Perhaps after a half-hour’s climb, we reached a pool. The combination of boulders tumbling down the ravine, plus beavers or storms felling the tree trunks, closed the remaining gaps and formed an expanse of perhaps 10 meters of still, mirror-like water. The stream seemed too narrow for the salmon run, but I still knew there was life under the mirror that reflected the tall pines with the bright blue that gave them an almost Technicolor background. I could also hear the soft sounds of what were probably small rivulets feeding my source, but had reached some kind of source. It was not the Big Bang beginning; it was not ex nihilo, but it was a beginning.
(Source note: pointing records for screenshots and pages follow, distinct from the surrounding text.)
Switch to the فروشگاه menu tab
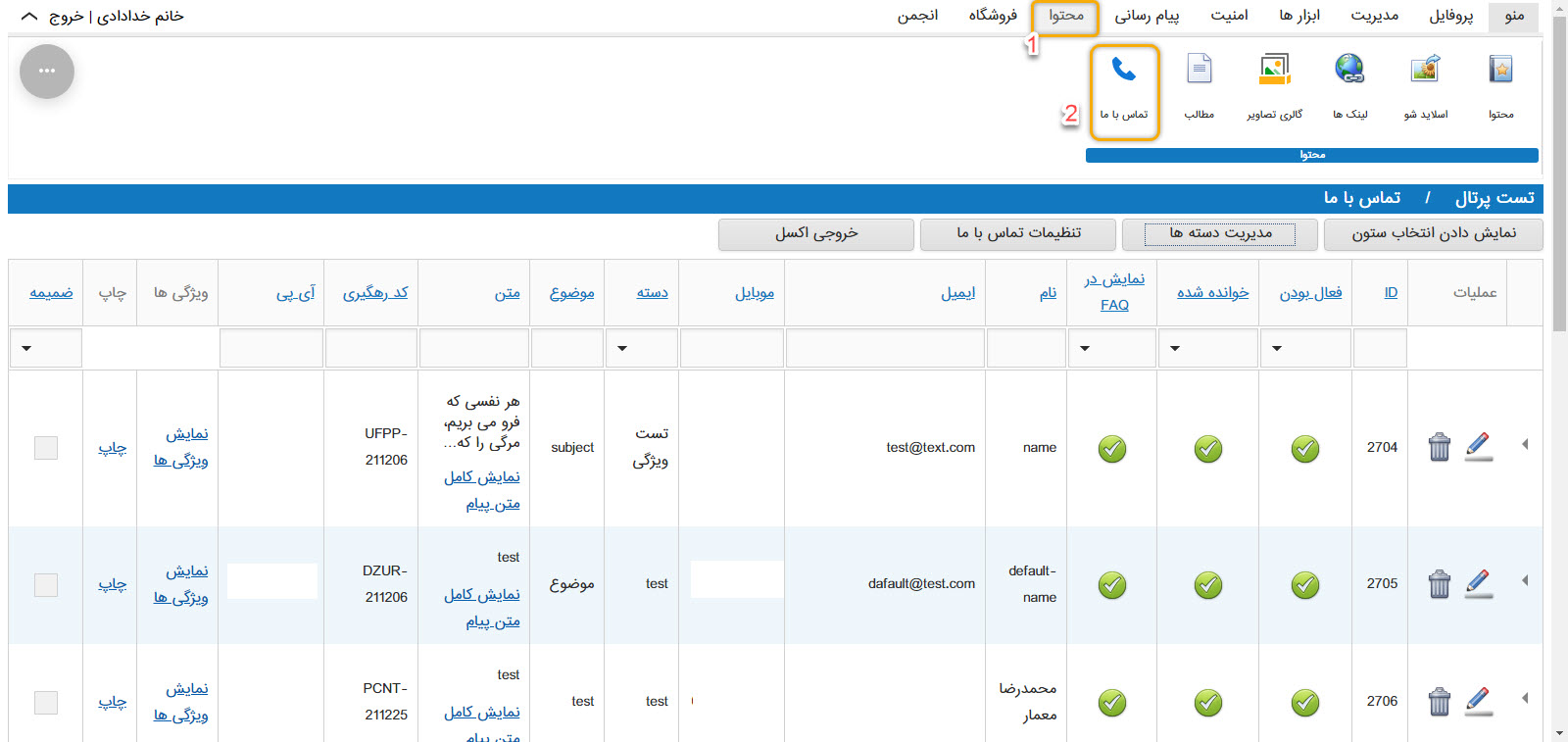The image size is (1568, 742). point(993,16)
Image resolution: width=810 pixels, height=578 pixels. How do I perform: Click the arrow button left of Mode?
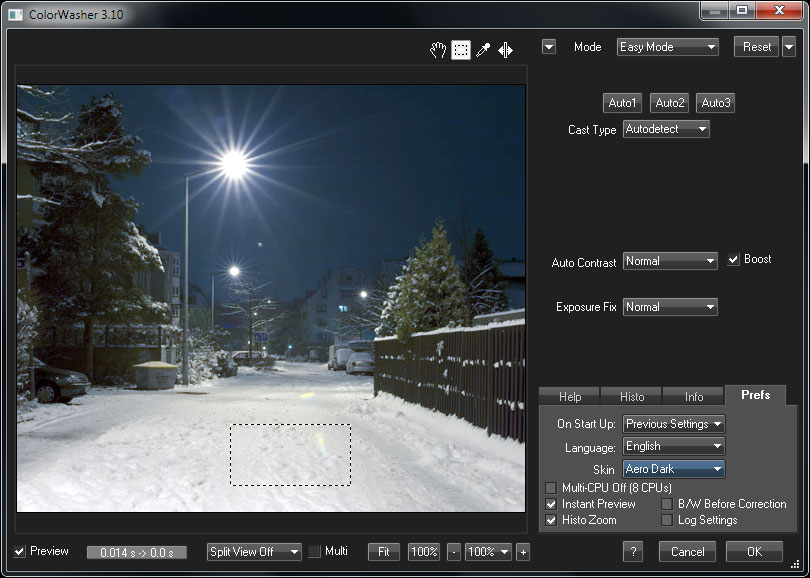click(x=549, y=47)
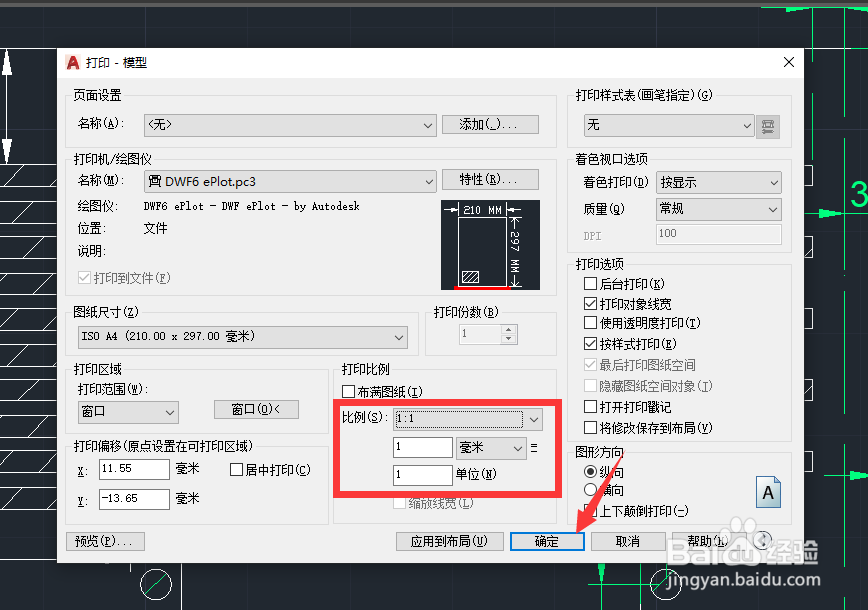Check 布满图纸 fit to paper option
The width and height of the screenshot is (868, 610).
coord(349,388)
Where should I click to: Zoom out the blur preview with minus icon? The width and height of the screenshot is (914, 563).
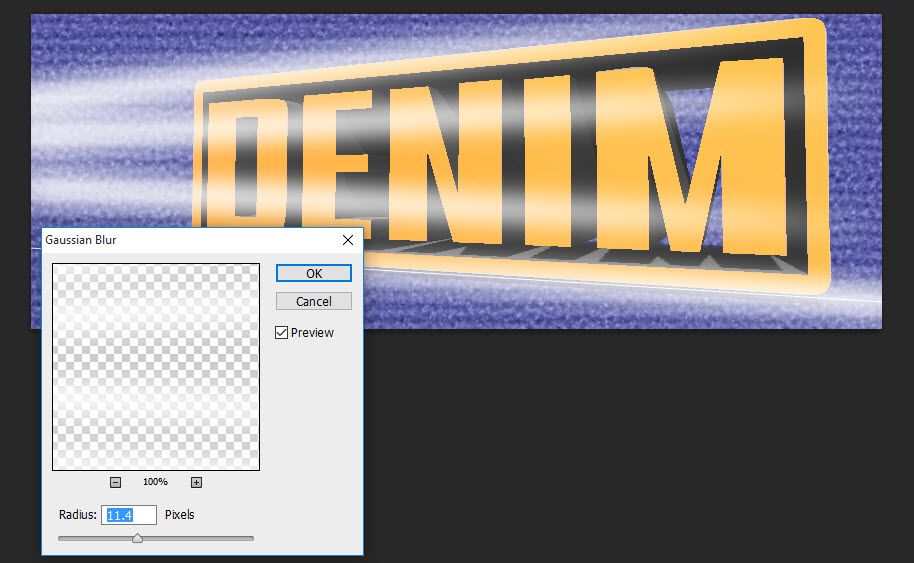point(116,482)
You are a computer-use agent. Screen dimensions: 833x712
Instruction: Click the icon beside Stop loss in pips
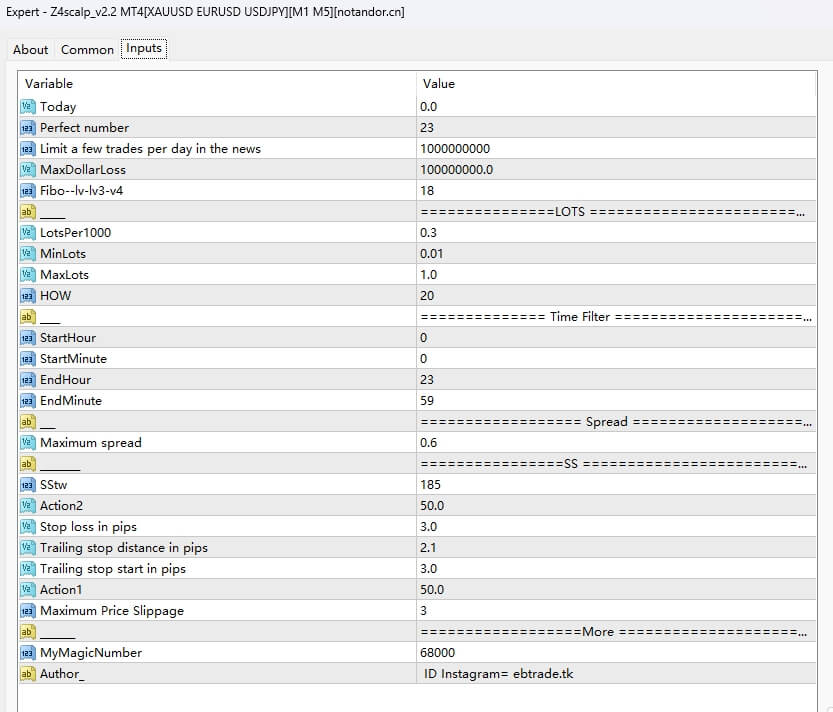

Buddhists are trained to look for change. We call it impermanence. Even more than karma, change is the one immutable law in the Buddhist Universe.  When I asked my first Buddhist teacher what “Impermanence” meant, he said, “You’re going to die, and along the way, the world is always changing.” When we look for change, for the moment of change, that observation changes our world. When I finally reached the still pool high above the Klamath, which might have been the beginning of something, I felt my racing heart and the quickness of my breath as I became aware of small, almost imperceptible drips between the rocks higher up. This makes pinpointing or even imagining a First Mover hard, if not impossible. It also makes positing an Unmoved Mover so vague that it is meaningless, or at least extremely limiting. I’ll go with vast and holy.